> **Extrait de page**
((
N° C 19-81.245 F-D
M 23-80.694
N° 00353
GM
19 MARS 2025
REJET
M. BONNAL président,
R É P U B L I Q U E F R A N Ç A I S E
________________________________________
AU NOM DU PEUPLE FRANÇAIS
_________________________
ARRÊT DE LA COUR DE CASSATION, CHAMBRE CRIMINELLE,
DU 19 MARS 2025
M. [W] [B] a formé des pourvois :
- contre l'arrêt de la chambre de l'instruction de la cour d'appel de Reims, en date du 27 décembre 2018, qui, dans la procédure suivie contre lui des chefs de banqueroute, abus de biens sociaux et complicité de faux, a prononcé sur sa demande d'annulation de pièces de la procédure ;
- contre l'arrêt de la même cour d'appel, chambre correctionnelle, en date du 18 janvier 2023, qui, pour abus de biens sociaux et faux, l'a condamné à huit mois d'emprisonnement avec sursis, 50 000 euros d'amende, cinq ans d'interdiction professionnelle, une confiscation et a prononcé sur les intérêts civils.
))
> **Données fournies**
((
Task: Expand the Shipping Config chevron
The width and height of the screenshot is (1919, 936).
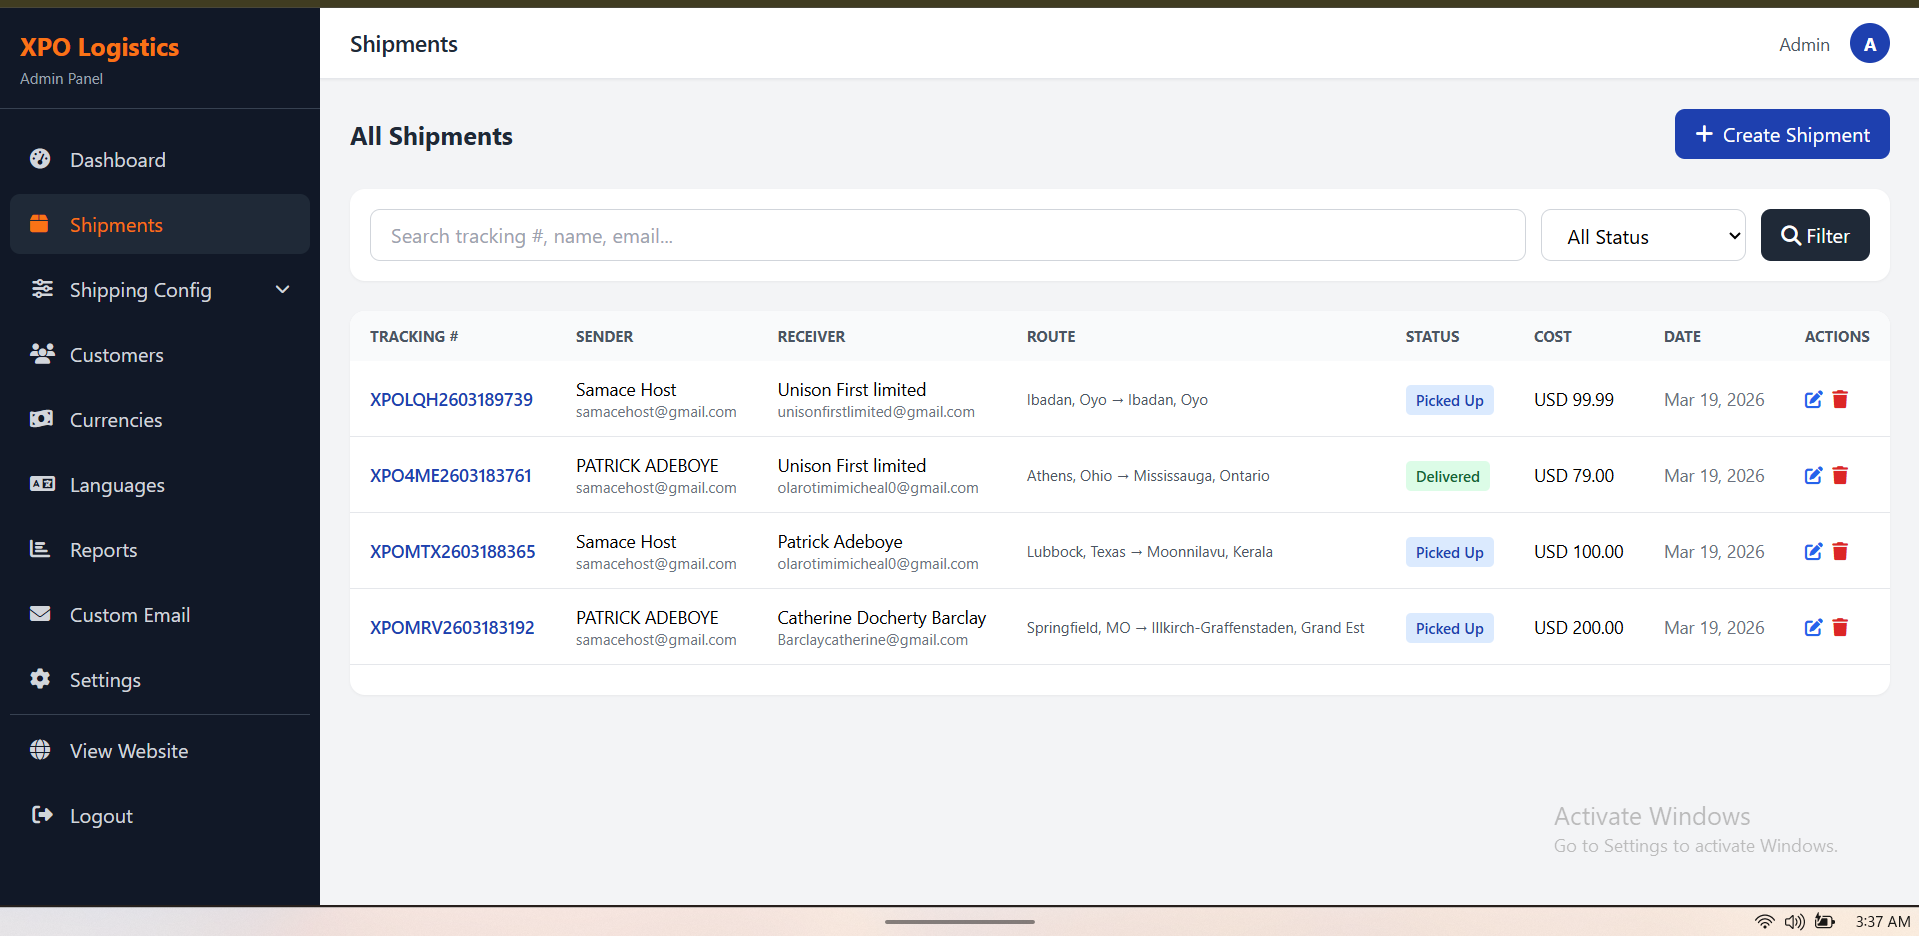Action: 282,289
))
> **Consigne 1**
Pourriez-vous reformuler sous forme de liste le paragraphe de l'extrait qui commence par « - contre l'arrêt de la même cour d'appel », en conservant ses faits principaux ?
> **Consigne 2**
D'après l'extrait, de quels chefs la procédure suivie contre M. [W] [B] devant la chambre de l'instruction était-elle menée ?

> **Réponse 1**
- Décision visée : arrêt de la même cour d'appel, chambre correctionnelle, du 18 janvier 2023
- Condamnation pour : abus de biens sociaux et faux
- Peines : huit mois d'emprisonnement avec sursis, 50 000 euros d'amende, cinq ans d'interdiction professionnelle, une confiscation
- Autre point tranché : les intérêts civils

> **Réponse 2**
- banqueroute
- abus de biens sociaux
- complicité de faux